No Public Use Since Use Was Experimental
Regarding the George article, Universal argues that it demonstrates public disclosure, but the district court concluded that the “George article clearly indicates that the system is in its developmental phase.” A patent will be barred by public use when the invention has been in public use for more than one year before the filling of the patent, and such use does not have confidentiality restrictions and does not involve permitted experimentation. Allied Colloids Inc. v. Am. Cyanamid Co., 64 F.3d 1570 (Fed. Cir. 1995).
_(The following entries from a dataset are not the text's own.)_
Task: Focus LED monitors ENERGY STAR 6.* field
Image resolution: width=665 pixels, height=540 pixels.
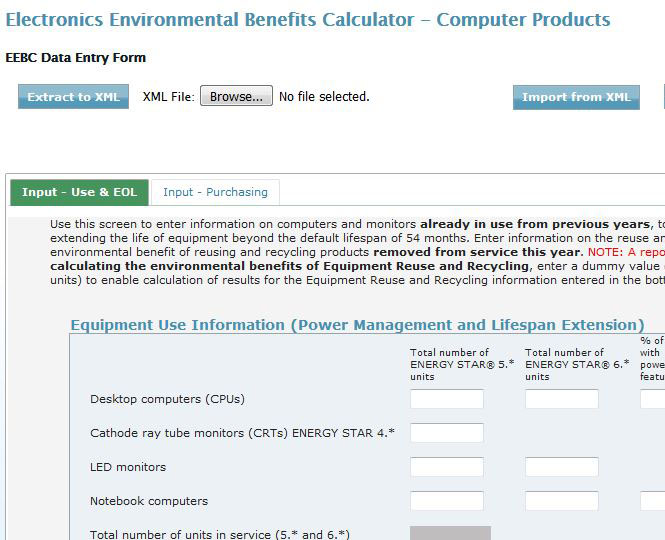Action: point(561,467)
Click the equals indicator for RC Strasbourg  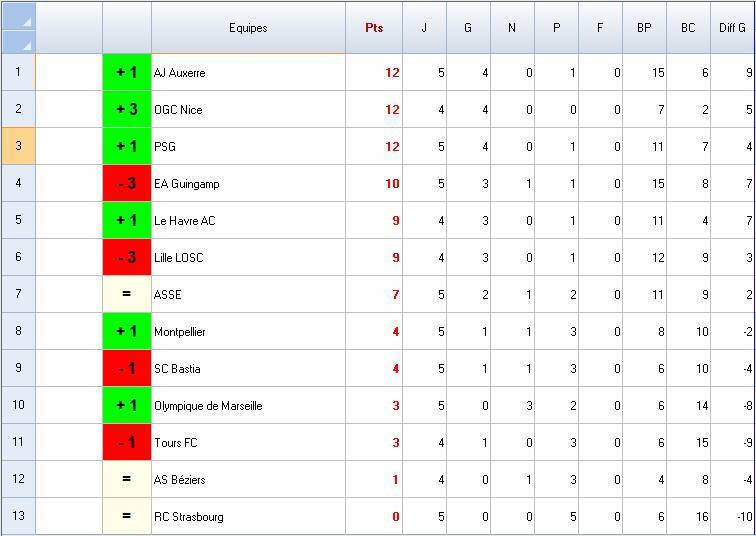click(x=126, y=517)
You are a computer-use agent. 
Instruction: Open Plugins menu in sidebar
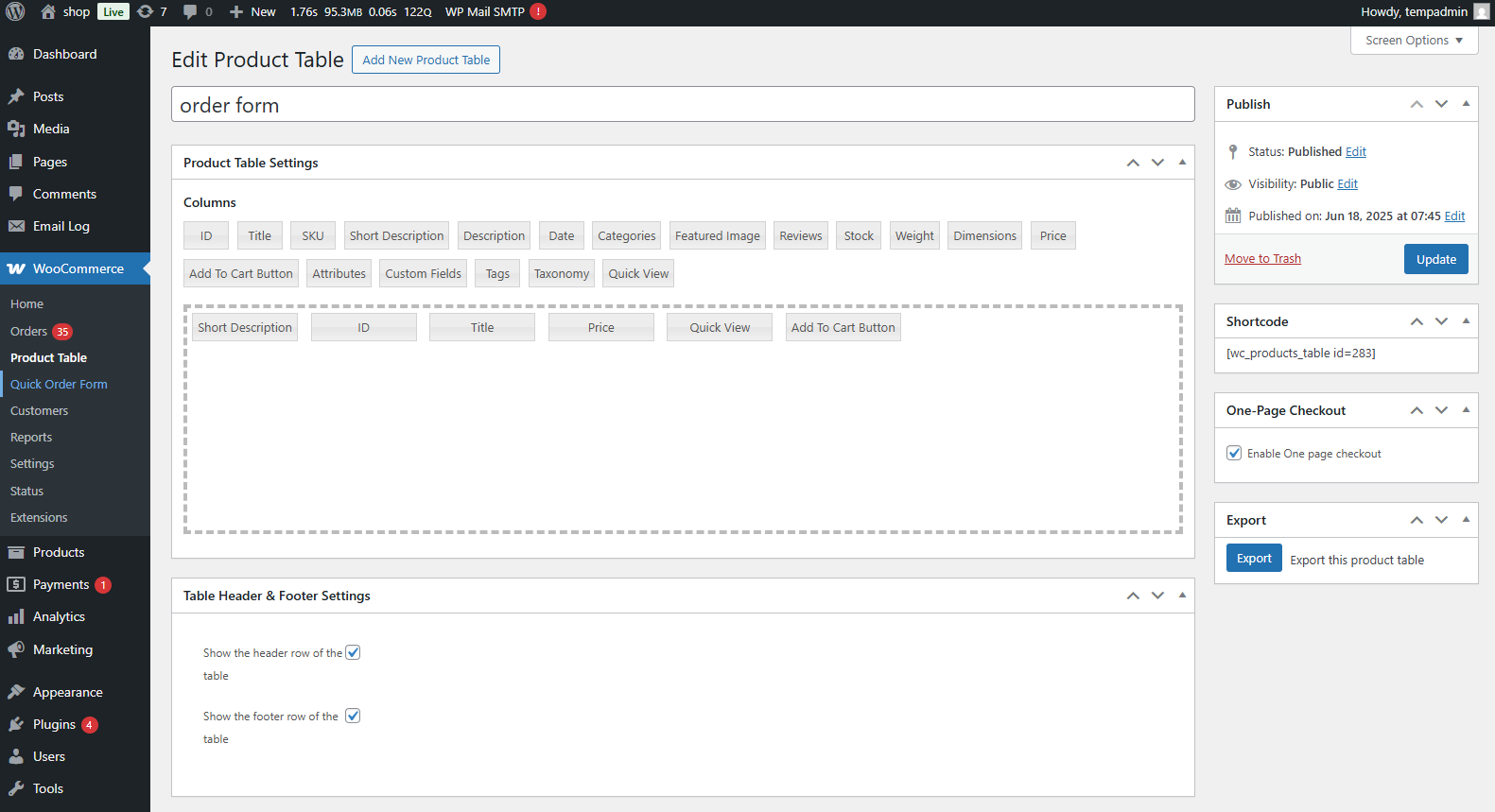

In order to determine when a use is a public use as opposed to an experimental use for purposes of 35 U.S.C. 102(b), the Supreme Court stated that “a bona fide effort to bring [the] invention to perfection, or to ascertain whether it will answer the purpose intended” does not constitute “public use.” City of Elizabeth v. Am. Nicholson Pave Co., 97U.S. 126, 137 (1877). In the present case, Honeywell conducted demonstrations of its system to industry people aboard an aircraft using a laptop computer with the demonstration system. While these test flights did result in the George article, these demonstrations were performed to demonstrate the workability of the system, and thus were experimental and not public uses which would bar patentability of the invention.